CUDA support

CUDA Contexts

class CudaDeviceManager

Public Functions

Status GetContext(int device_number, std::shared_ptr<CudaContext> *out)

Get the CUDA driver context for a particular device.

Parameters
  • [in] device_number: the CUDA device

  • [out] out: cached context

Status GetSharedContext(int device_number, void *handle, std::shared_ptr<CudaContext> *out)

Get the shared CUDA driver context for a particular device.

Parameters
  • [in] device_number: the CUDA device

  • [in] handle: CUDA context handler created by another library

  • [out] out: shared context

Status AllocateHost(int device_number, int64_t nbytes, std::shared_ptr<CudaHostBuffer> *out)

Allocate host memory with fast access to given GPU device.

Parameters
  • [in] device_number: the CUDA device

  • [in] nbytes: number of bytes

  • [out] out: the allocated buffer

class CudaContext : public std::enable_shared_from_this<CudaContext>

Friendlier interface to the CUDA driver API.

Public Functions

Status Allocate(int64_t nbytes, std::shared_ptr<CudaBuffer> *out)

Allocate CUDA memory on GPU device for this context.

Return

Status

Parameters
  • [in] nbytes: number of bytes

  • [out] out: the allocated buffer

Status View(uint8_t *data, int64_t nbytes, std::shared_ptr<CudaBuffer> *out)

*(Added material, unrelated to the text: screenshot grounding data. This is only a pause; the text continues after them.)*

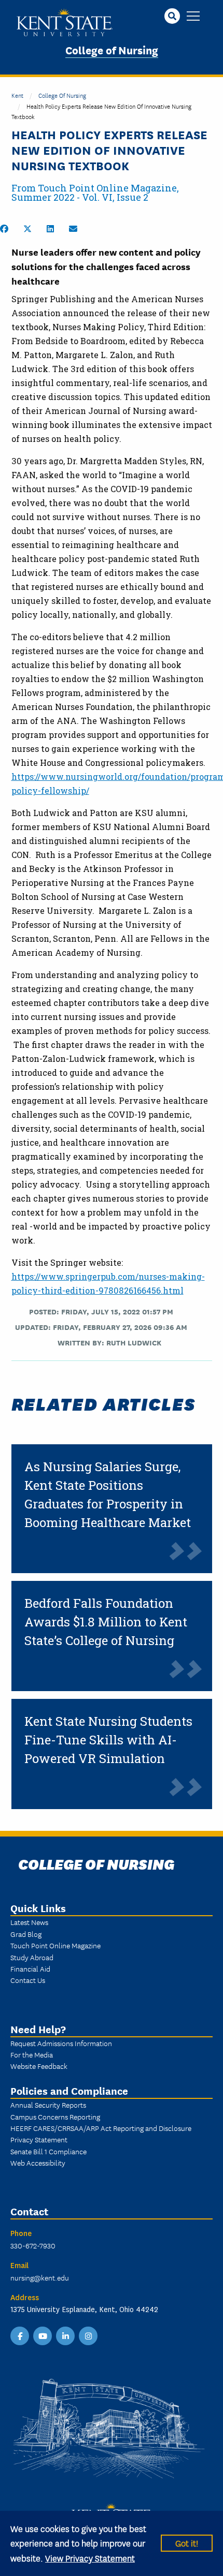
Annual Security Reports (48, 2104)
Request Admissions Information (61, 2043)
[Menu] (193, 16)
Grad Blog (25, 1934)
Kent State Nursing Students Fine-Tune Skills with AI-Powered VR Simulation (108, 1740)
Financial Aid (30, 1968)
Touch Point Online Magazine (55, 1945)
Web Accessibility (37, 2162)
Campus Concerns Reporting (55, 2116)
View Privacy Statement (90, 2557)
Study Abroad (31, 1957)
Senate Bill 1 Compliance (48, 2151)
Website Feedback (38, 2065)
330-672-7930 (32, 2245)
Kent (17, 95)
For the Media (31, 2054)
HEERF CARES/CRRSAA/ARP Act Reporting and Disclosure (100, 2128)
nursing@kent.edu (39, 2277)
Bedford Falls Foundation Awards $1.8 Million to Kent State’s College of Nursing (105, 1622)
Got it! (186, 2542)
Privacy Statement (38, 2139)
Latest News (29, 1922)
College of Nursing (111, 49)
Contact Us (27, 1980)
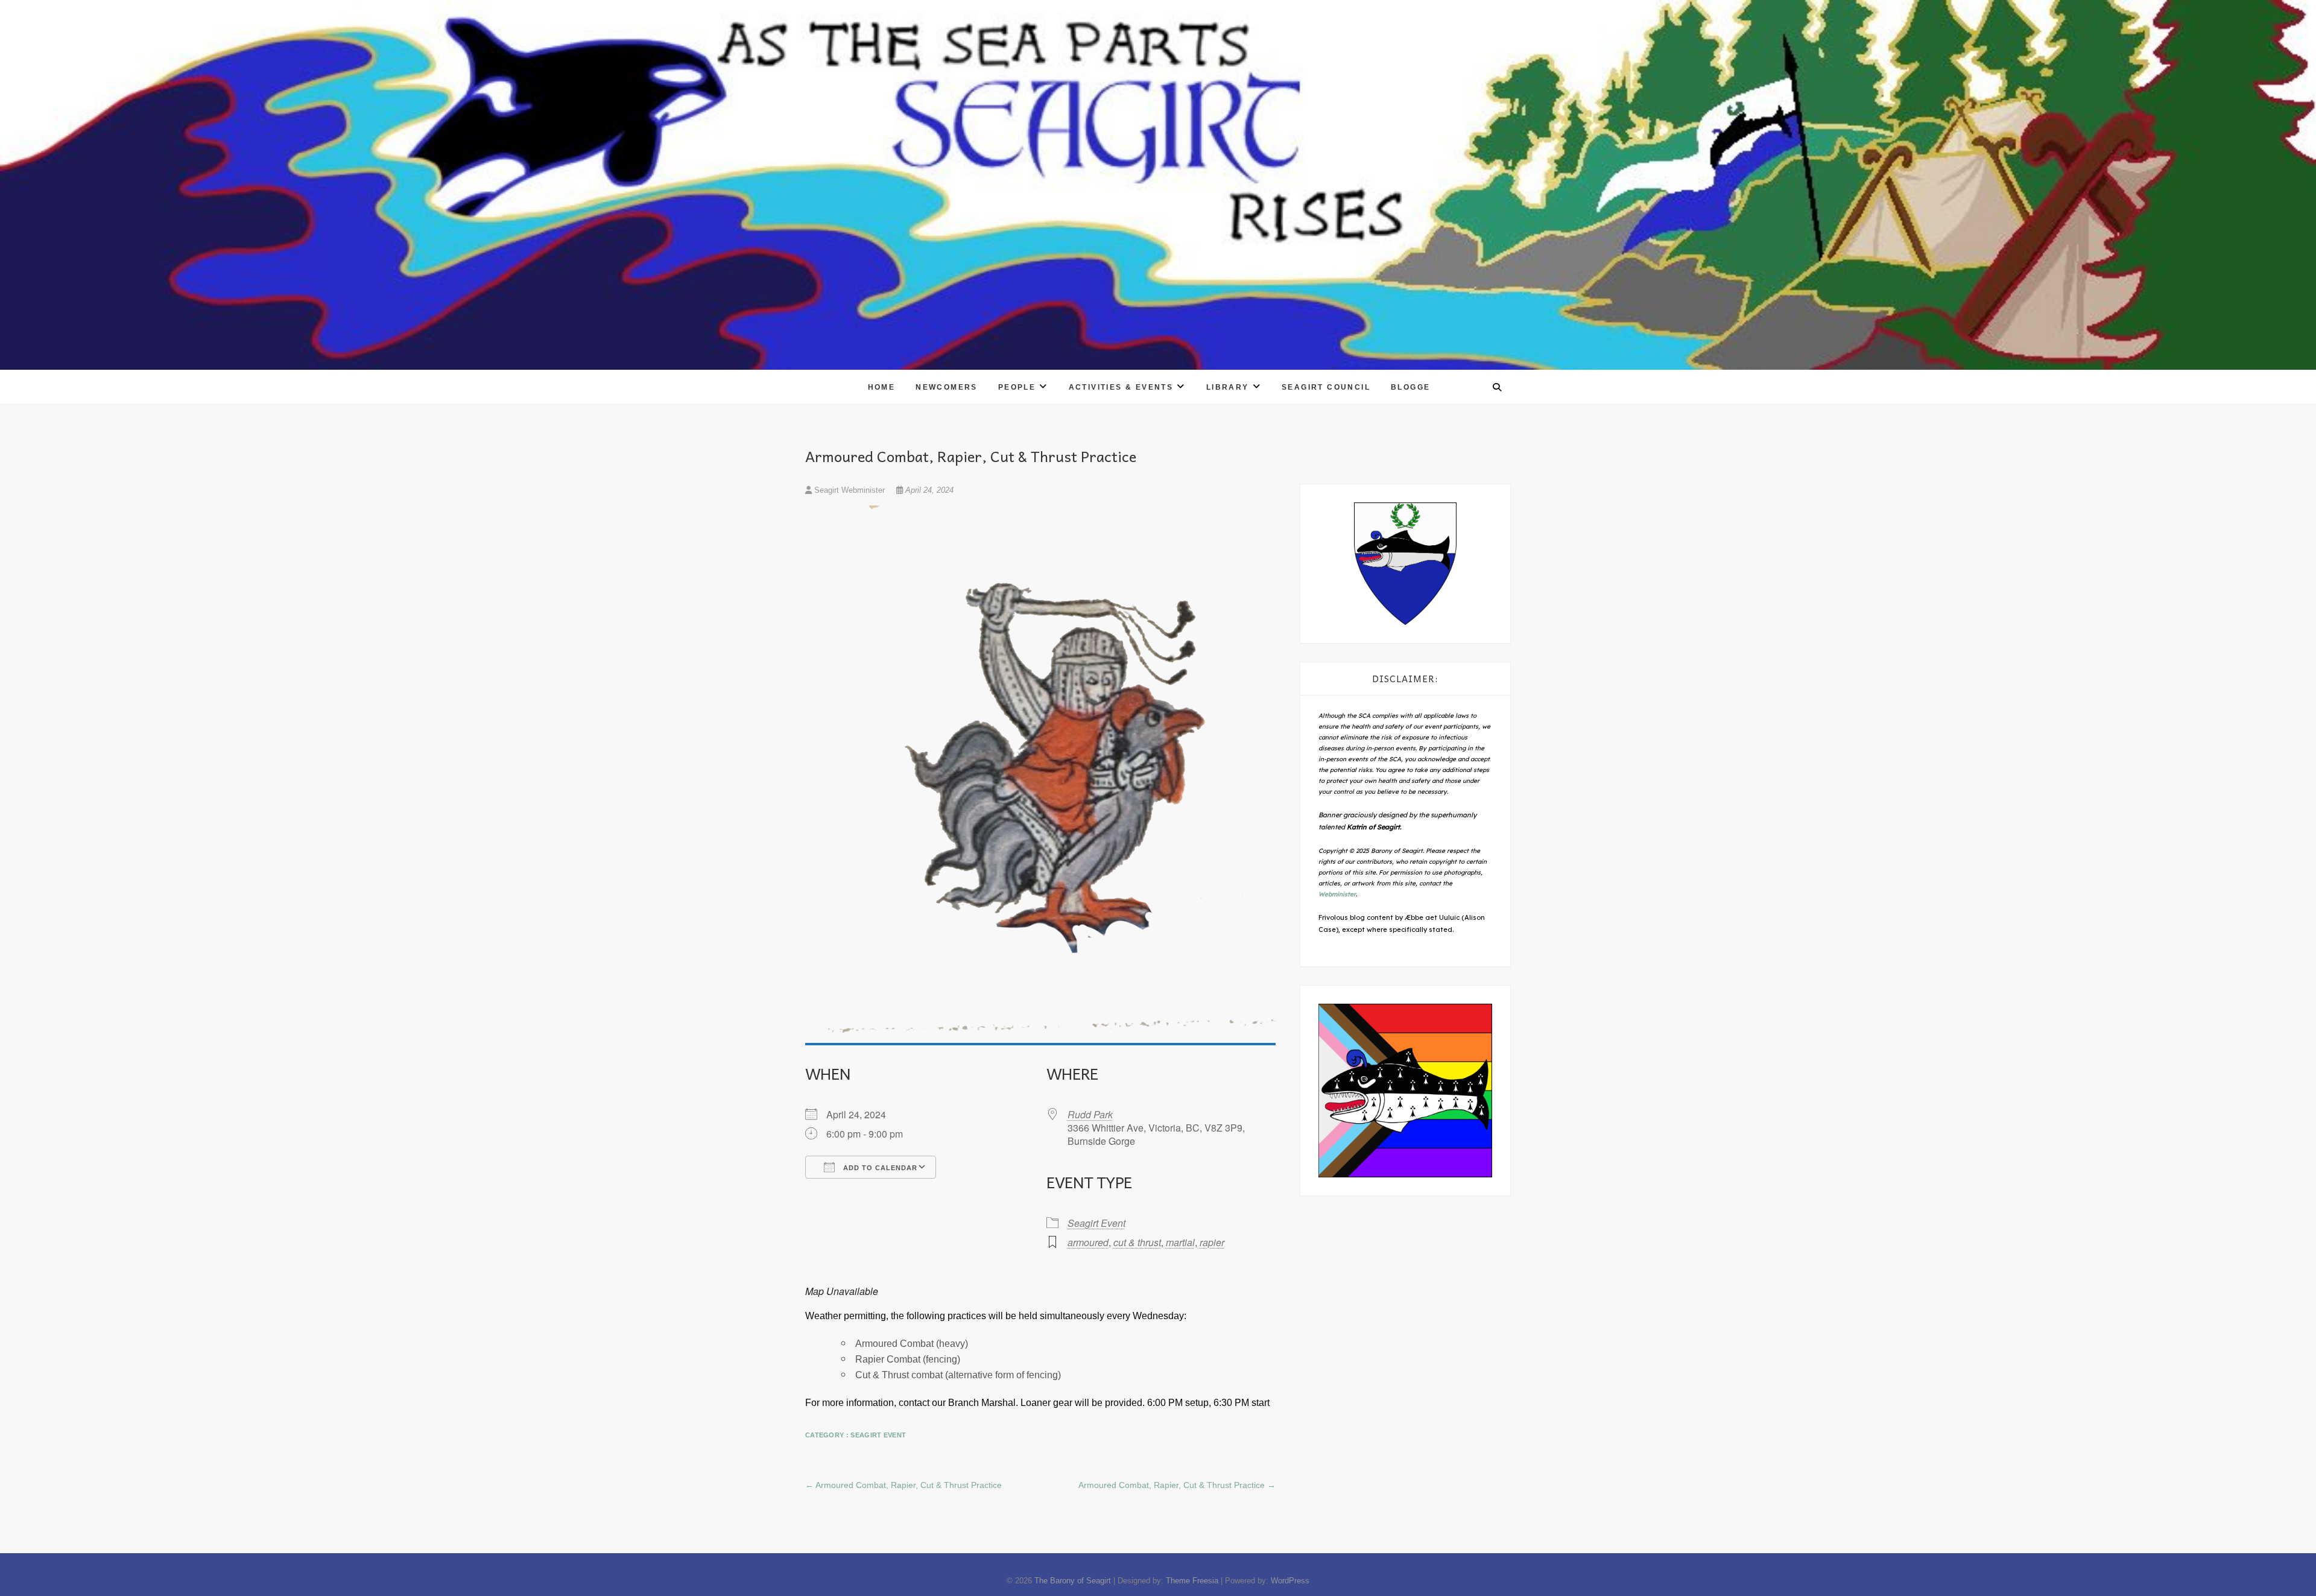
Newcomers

Create a view of CUDA memory on GPU device of this context.

Return

Status

Note

The caller is responsible for allocating and freeing the memory as well as ensuring that the memory belongs to the CUDA context that this CudaContext instance holds.

Parameters
  • [in] data: the starting device address

  • [in] nbytes: number of bytes

  • [out] out: the view buffer

Status OpenIpcBuffer(const CudaIpcMemHandle &ipc_handle, std::shared_ptr<CudaBuffer> *out)

Open existing CUDA IPC memory handle.

Return

Status

Parameters
  • [in] ipc_handle: opaque pointer to CUipcMemHandle (driver API)

  • [out] out: a CudaBuffer referencing the IPC segment

Status CloseIpcBuffer(CudaBuffer *buffer)

Close memory mapped with IPC buffer.

Return

Status

Parameters

Status Synchronize(void)

Block until the all device tasks are completed.

void *handle() const

Expose CUDA context handle to other libraries.

int device_number() const

Return device number.

Status GetDeviceAddress(uint8_t *addr, uint8_t **devaddr)

Return the device address that is reachable from kernels running in the context.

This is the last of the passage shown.